FOLLY BEACH, SC (WCSC) - A volunteer from a local nonprofit group, committed to protecting birds, drove all over Folly Beach Sunday installing new signs across the island on Sunday.
Coastal Program Coordinator of Audubon South Carolina Nolan Schillerstrom partnered with Mason Preparatory elementary school and asked children to draw a sign with a catchy message to encourage protection of birds on the coast.
Schillerstrom has been installing these signs for the last two years. He says the goal of the groups is to raise awareness of endangered bird species and to work toward protecting birds and their environments.

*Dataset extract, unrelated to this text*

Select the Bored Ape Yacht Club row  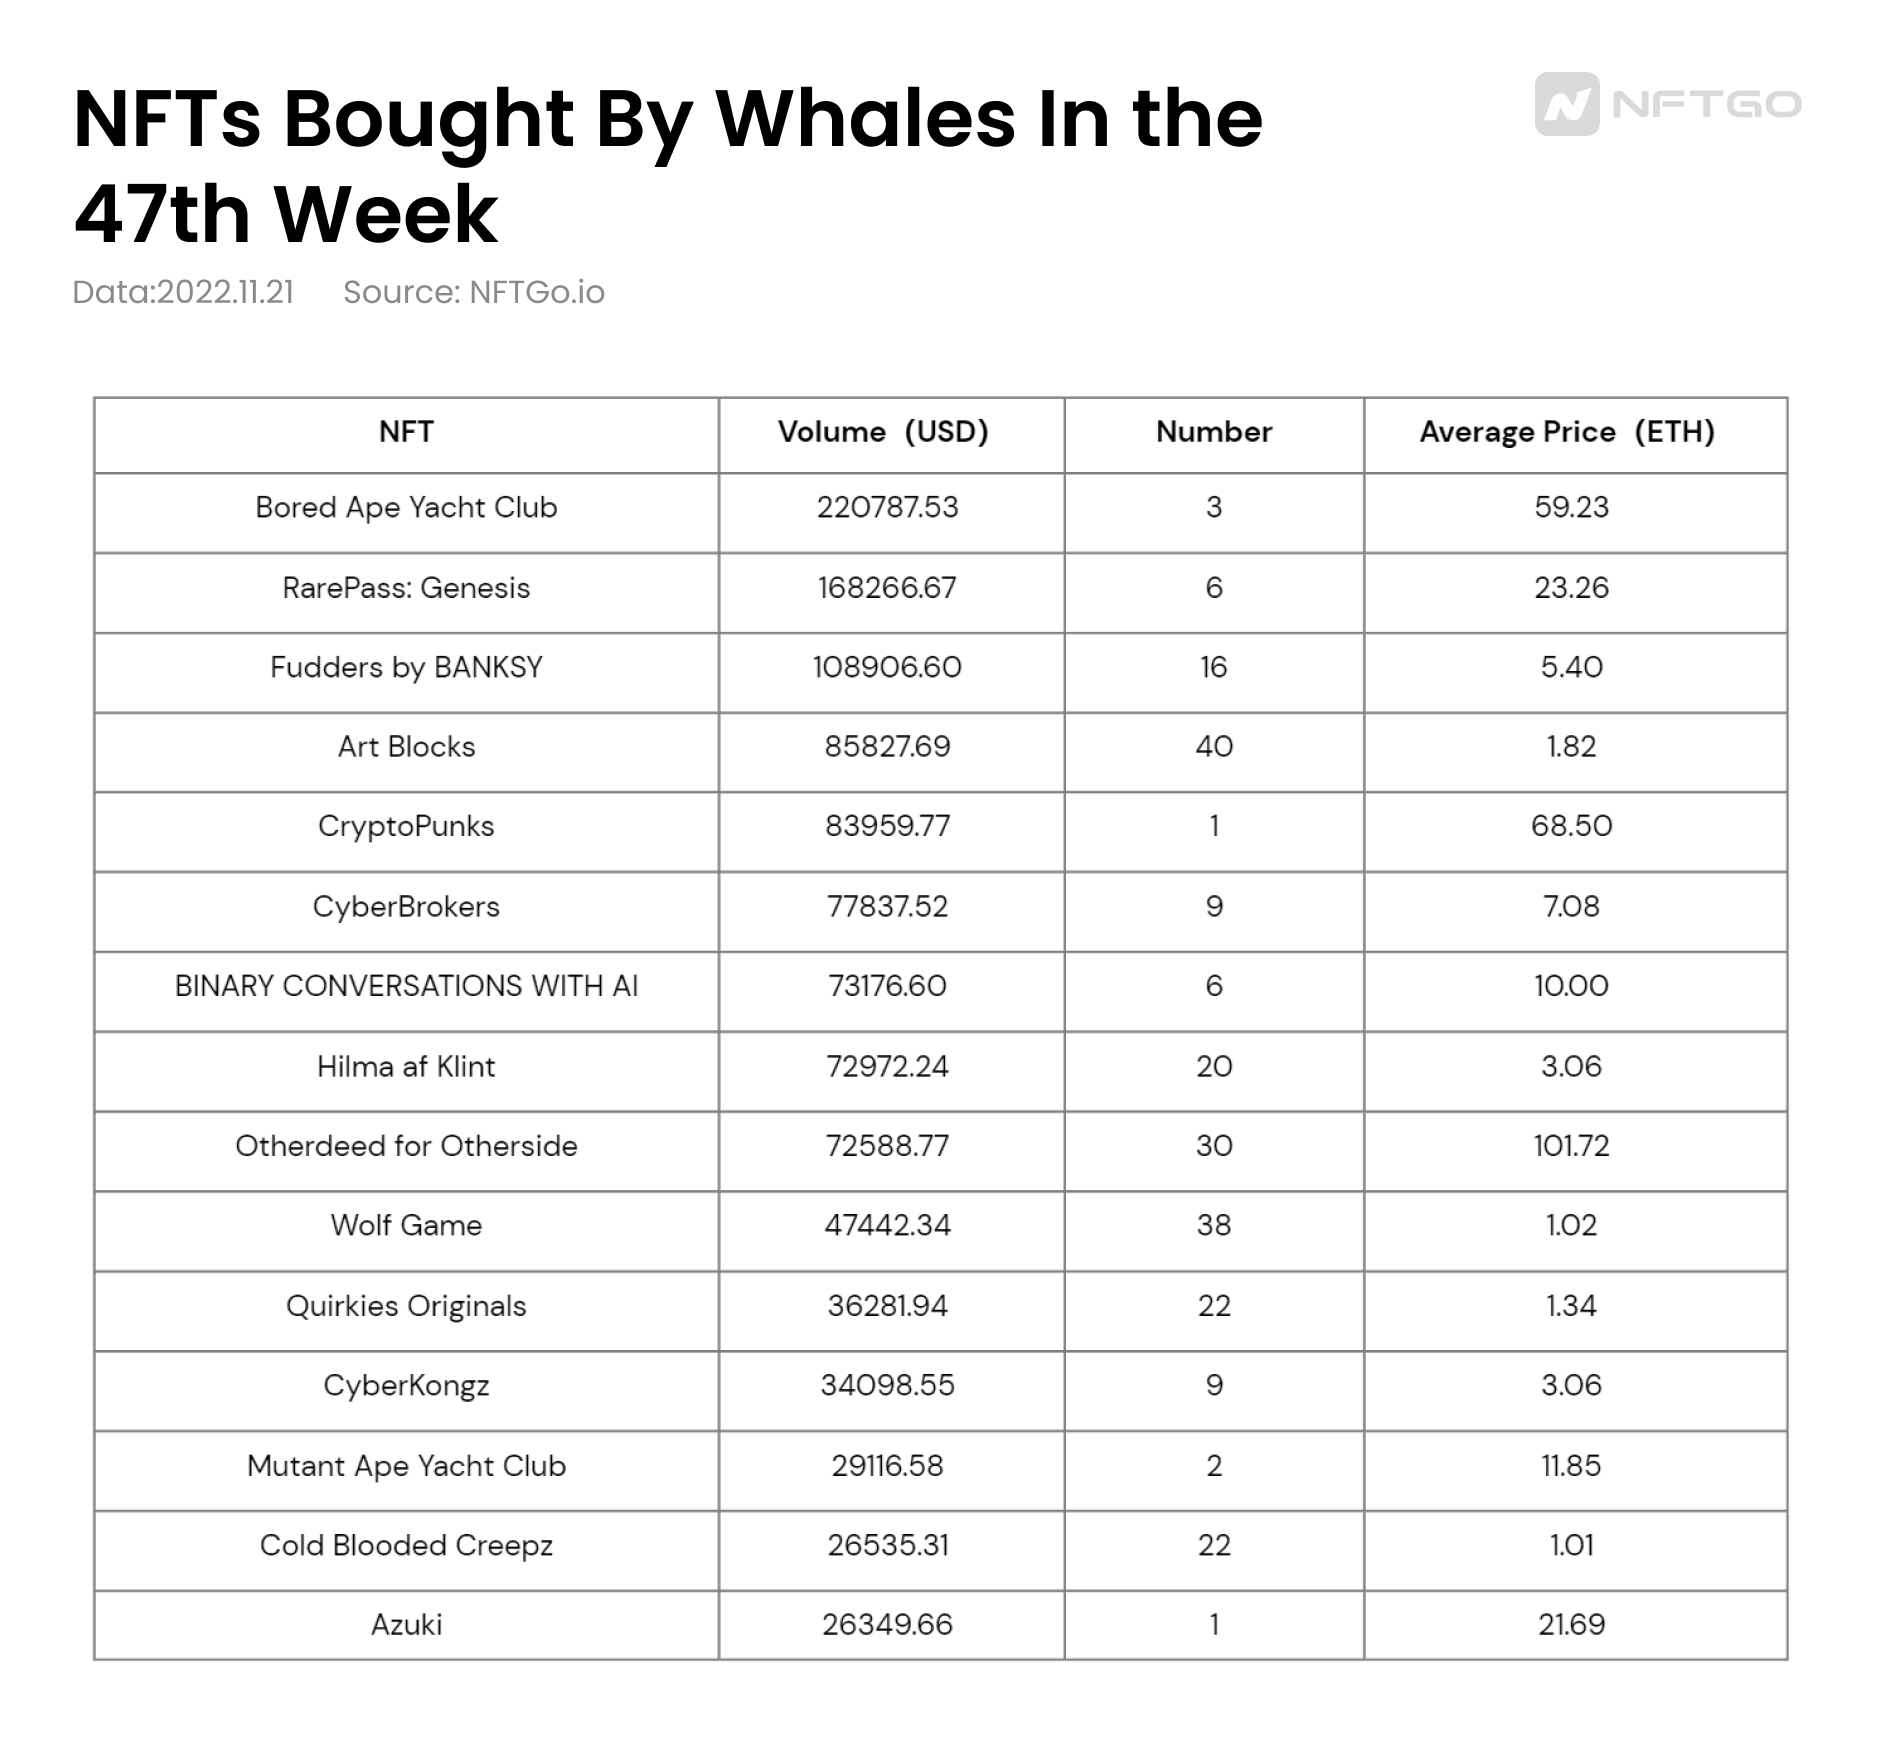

"These signs are meant to try to educate beachgoers to try and keep their distance from birds that need their space," Schillerstrom said. "[The children] usually think of slogans and little cartoons that I would never be able to think about."
Out of hundreds of submissions, 15 were chosen to be made into plastic signs, which are now featured on each end of the island of Folly Beach.
Audubon South Carolina works as part of the National Audubon Society, which has more than one million members.
Schillerstrom says in the last 40 years, shorebird populations have declined by 70 percent so the need for educating people about protecting birds is critical.
"That's a pretty huge decline for just four decades, it really is the reason for all of this work that we're doing," Schillerstrom said. "Almost everybody has asked what I'm doing, and I'm happy to tell them."
Schillerstrom says the success of the signs over the last two years is already evident because they saw an American Oystercatcher successfully hatch babies, which has not happened in a long time.